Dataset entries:
--
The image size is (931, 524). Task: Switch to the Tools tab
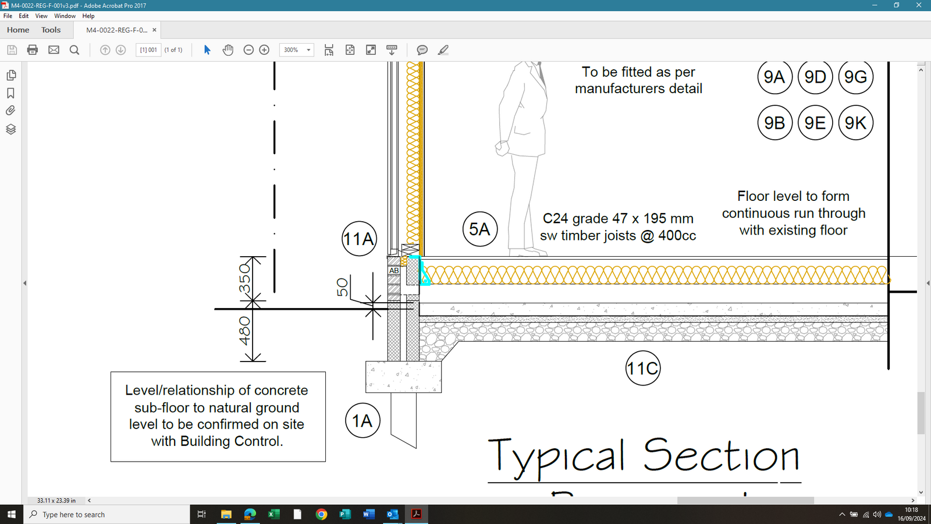click(51, 30)

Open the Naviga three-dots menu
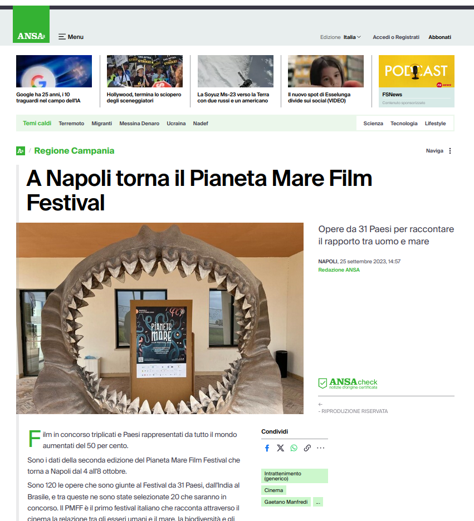point(450,151)
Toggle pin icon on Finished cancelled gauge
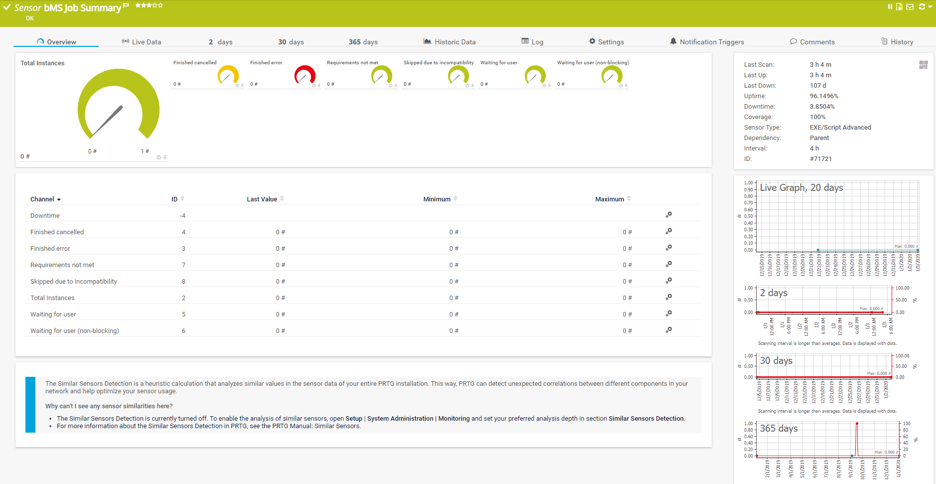 click(243, 86)
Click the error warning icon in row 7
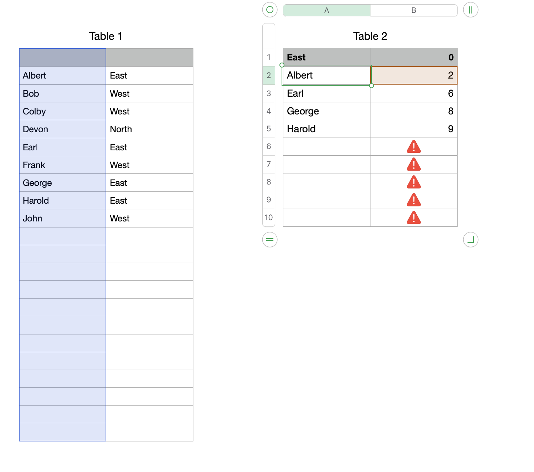The width and height of the screenshot is (534, 472). [413, 165]
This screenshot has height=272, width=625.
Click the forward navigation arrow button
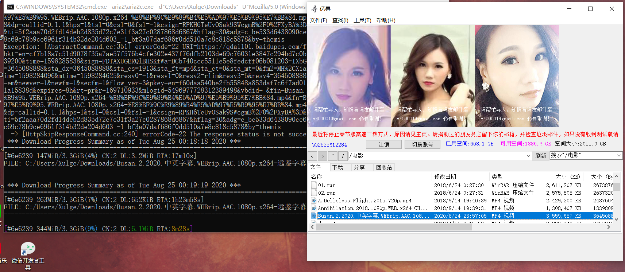click(x=323, y=156)
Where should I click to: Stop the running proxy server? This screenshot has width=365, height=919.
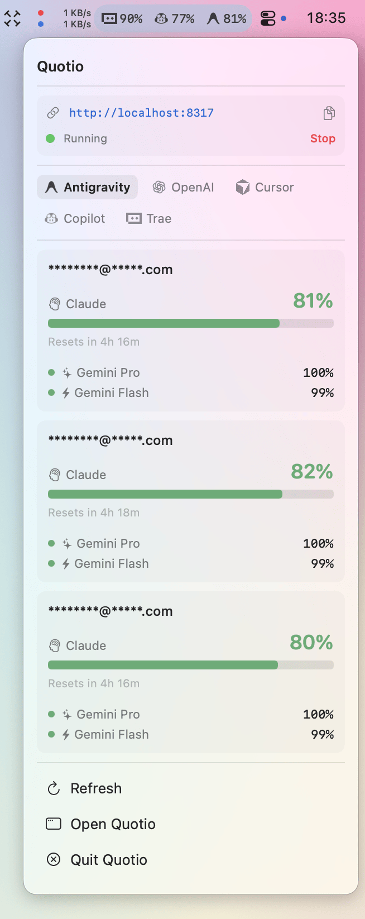pos(323,138)
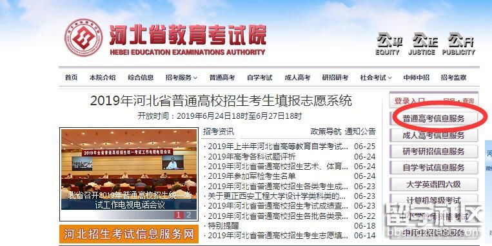Open the 2019年高考各科试题评析 news link
The image size is (492, 246).
click(x=251, y=156)
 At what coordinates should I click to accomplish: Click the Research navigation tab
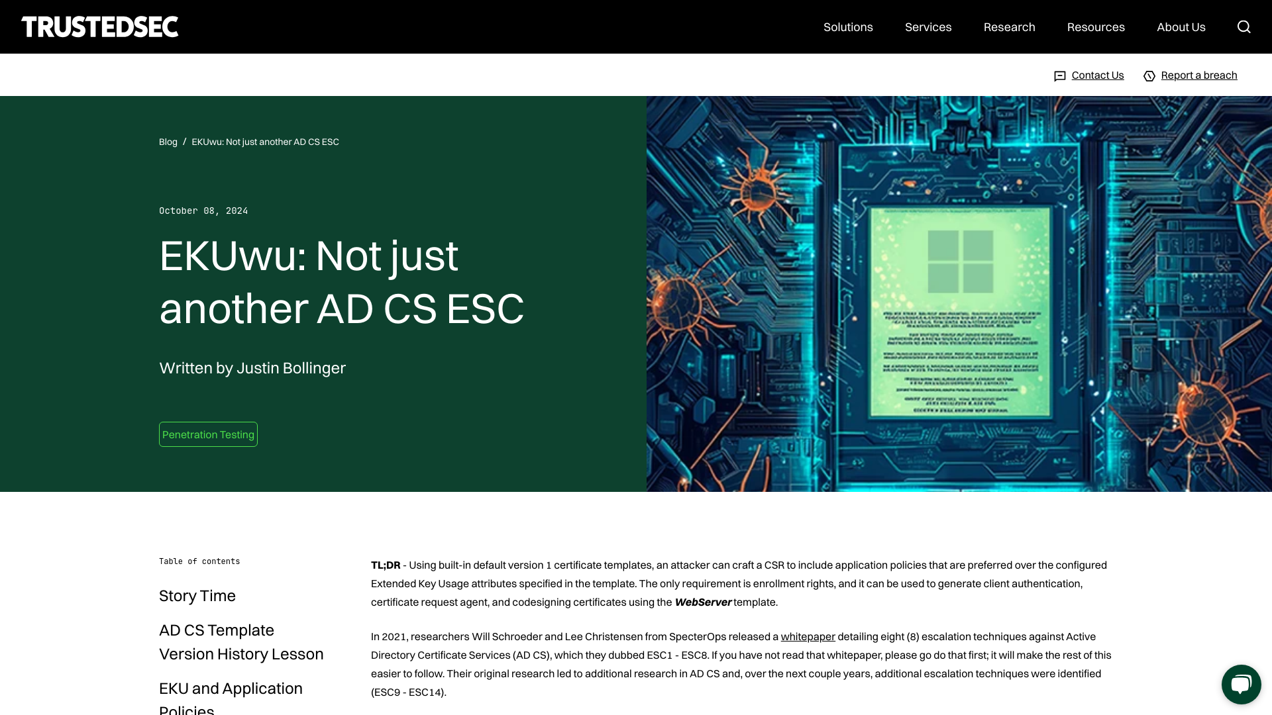pos(1009,26)
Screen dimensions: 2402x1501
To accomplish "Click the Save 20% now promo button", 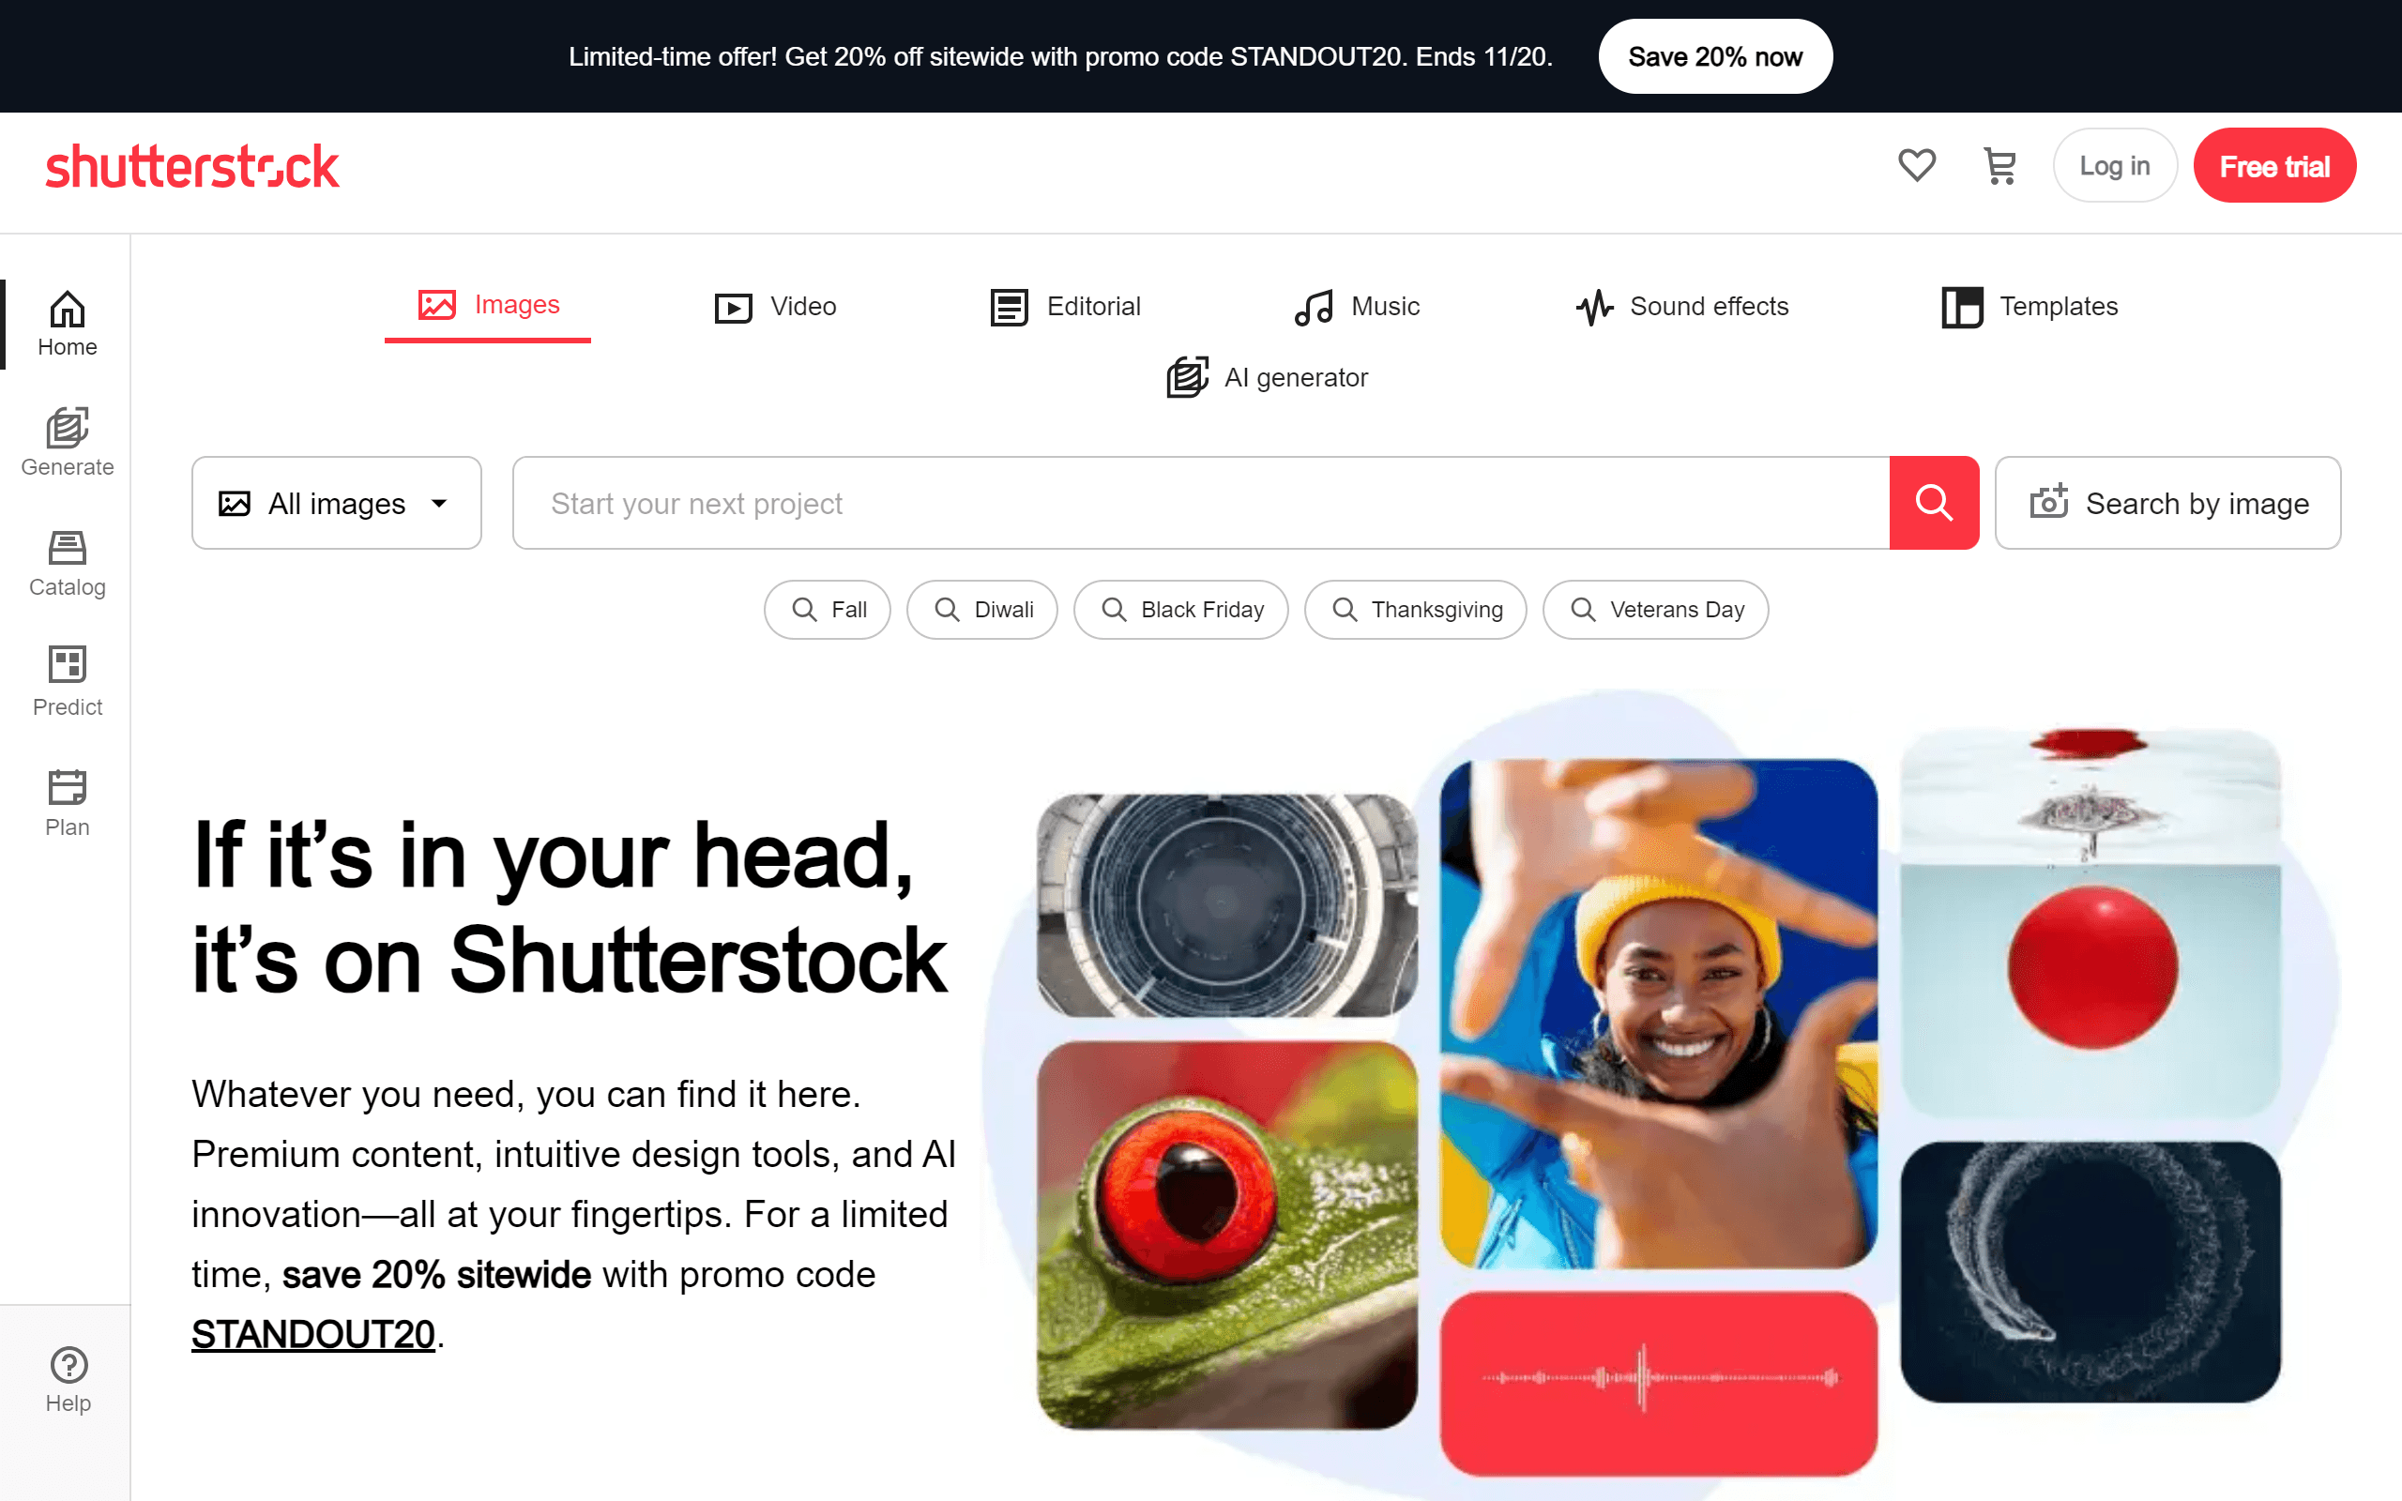I will click(x=1713, y=56).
--
■ WHAT THE TASK REQUIRES
Above are the records; copy exactly the lines from the one with "Click the error warning icon in row 7" through the one with "Screen dimensions: 2402x1501", including both, and nothing more. Leave out pictures.

■ EXPECTED OUTPUT
Click the error warning icon in row 7
The width and height of the screenshot is (534, 472). [413, 165]
This screenshot has height=272, width=625.
Click the forward navigation arrow button
click(x=323, y=156)
Where should I click to: Stop the running proxy server? This screenshot has width=365, height=919.
pos(323,138)
Open the 2019年高考各科试题评析 news link
The image size is (492, 246).
click(x=251, y=156)
 At what coordinates should I click to accomplish: Click the Research navigation tab
pos(1009,26)
Screen dimensions: 2402x1501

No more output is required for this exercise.